I have an engineering background. I did my masters in chemical engineering from Northeastern University of Boston.

So the primary role of scale-down agitation model is to simulate agitation stress on drug products. This mechanical stress is in the form of agitation, which means drug products are getting exposed to shaking, mixing, and this is often encountered during manufacturing, transportation, storage, administration.

So that's where the scale-down agitation model comes in. Having this model gives us crucial insights about how different label of agitation impacts drug products, and can also help us to develop formulations much more stable version of drug products, which can sustain all this shaking without compromising its quality and effectiveness.

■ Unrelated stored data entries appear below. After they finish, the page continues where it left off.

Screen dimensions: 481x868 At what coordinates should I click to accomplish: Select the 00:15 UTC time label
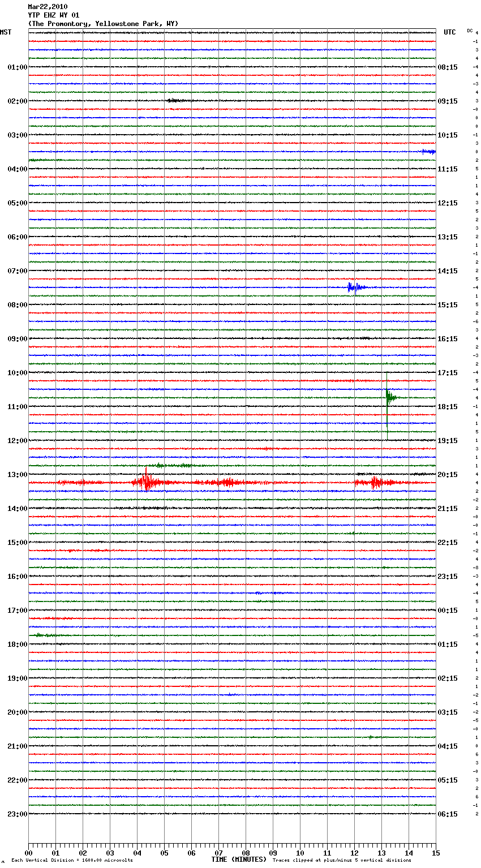coord(448,611)
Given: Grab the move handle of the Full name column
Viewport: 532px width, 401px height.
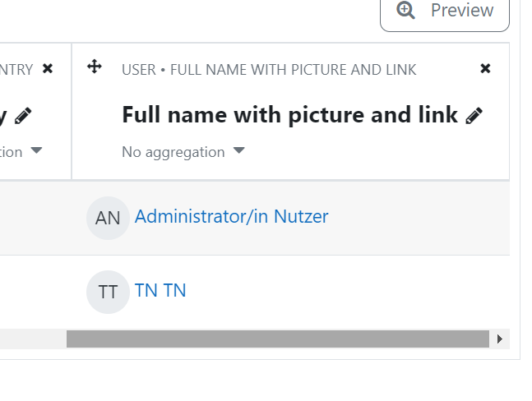Looking at the screenshot, I should tap(95, 67).
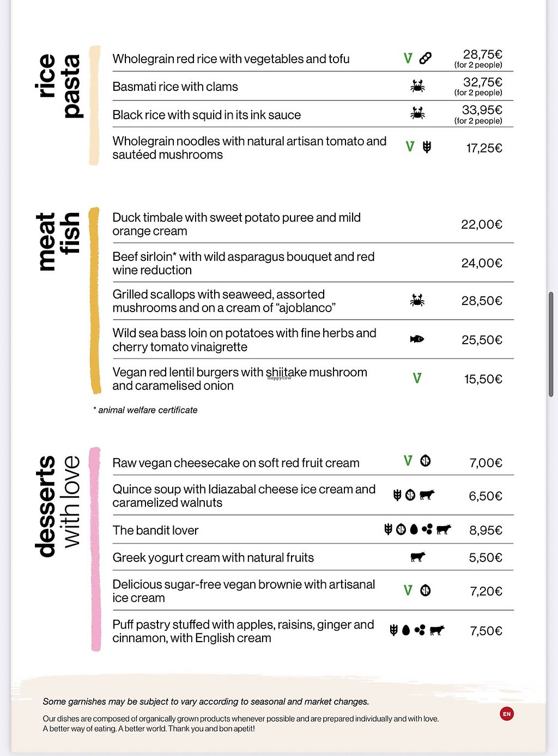
Task: Click the cow icon beside Greek yogurt cream
Action: 418,557
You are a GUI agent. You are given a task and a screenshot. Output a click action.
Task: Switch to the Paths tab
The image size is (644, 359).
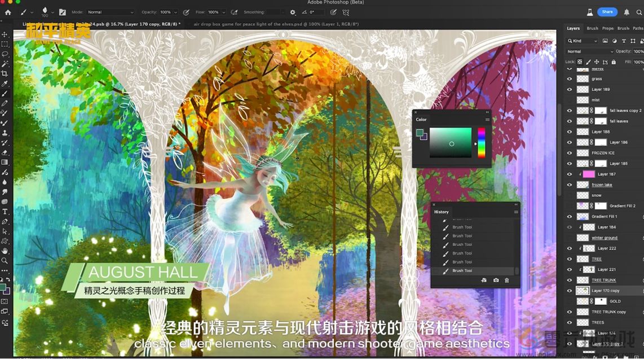(638, 28)
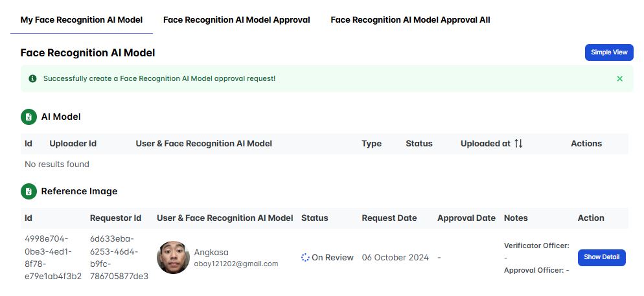Click the Uploader Id column header

coord(73,144)
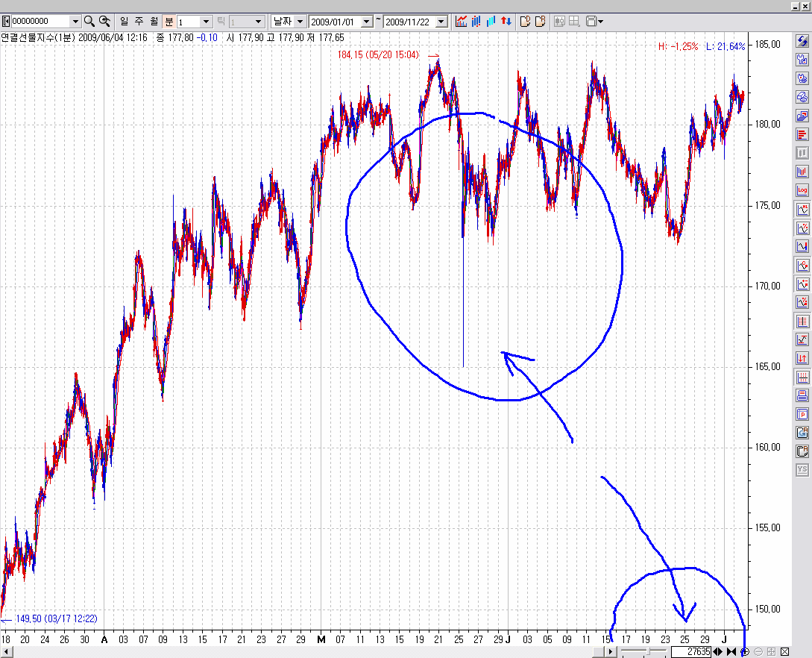Click the line chart type icon
Viewport: 812px width, 658px height.
[x=462, y=22]
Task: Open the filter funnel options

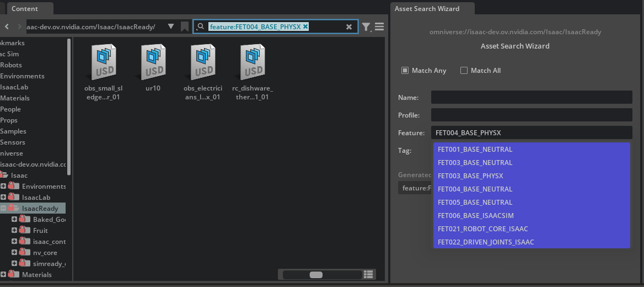Action: [x=366, y=26]
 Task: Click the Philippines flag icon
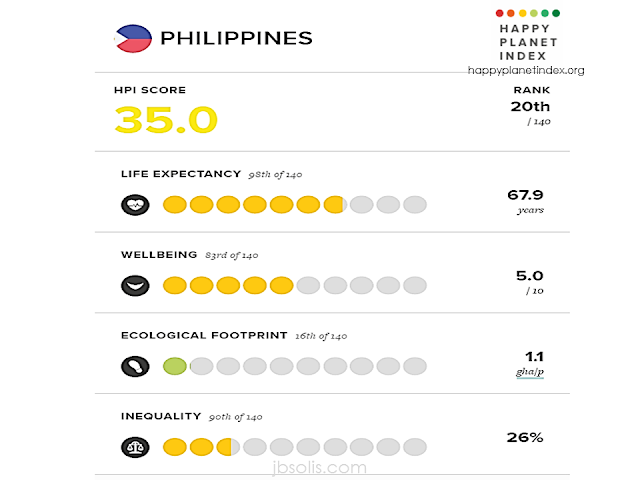[x=134, y=38]
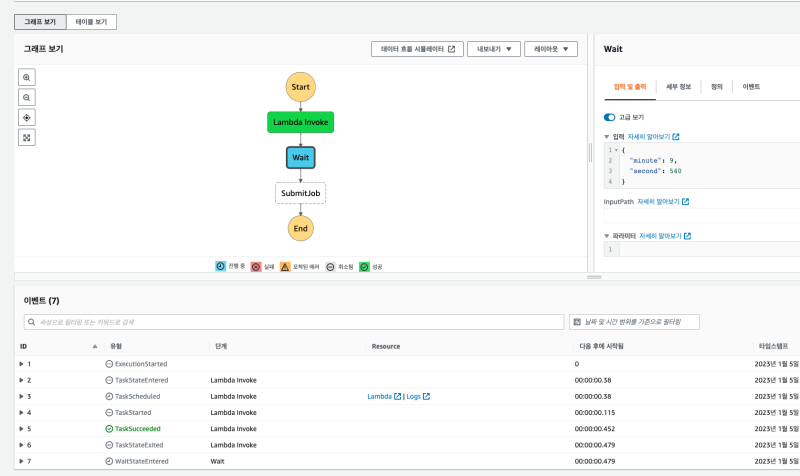The image size is (800, 476).
Task: Open the 내보내기 dropdown
Action: click(x=494, y=49)
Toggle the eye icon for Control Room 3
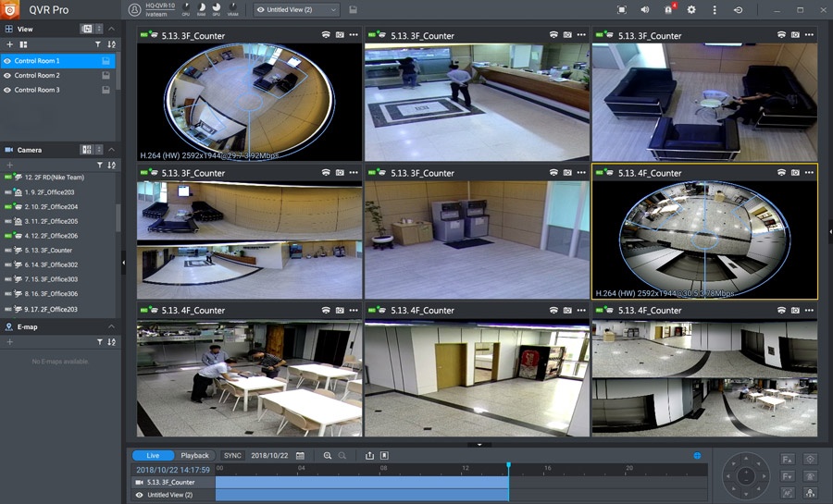 point(7,91)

The major impact on drug product quality are protein aggregation and particulates formation. So because of this constant shaking and agitation, proteins often get exposed to its hydrophobic patches, which can nucleate segregation. It can also unfold protein, and because of this aggregation, it impacts protein's potency, and particulates formation increases immunogenicity risk, and it can also violate guidelines.

Drug products’ quality attributes are demonstrated by various testings, such as appearance and turbidity, measuring size and charge variance, aggregates formation, particulates formation. This is how the drug products quality attributes are demonstrated.

So for early-stage stress testing, we are keeping material constraints in mind. We focused on smaller size vials, which are widely used and our data shows that at least 1 mL in 2R vials when shaken horizontally, using an orbital shaker up to 24 hours, provides a reliable approach to study early-stage stress testing.

Following mechanical stress, there are various testings done, which includes appearance, turbidity, particulate formation, using microflow imaging techniques or light obscuration techniques, aggregates formation using size-exclusion chromatography. And this gives us an idea how drug product is behaving and how the impact of agitation is on drug product.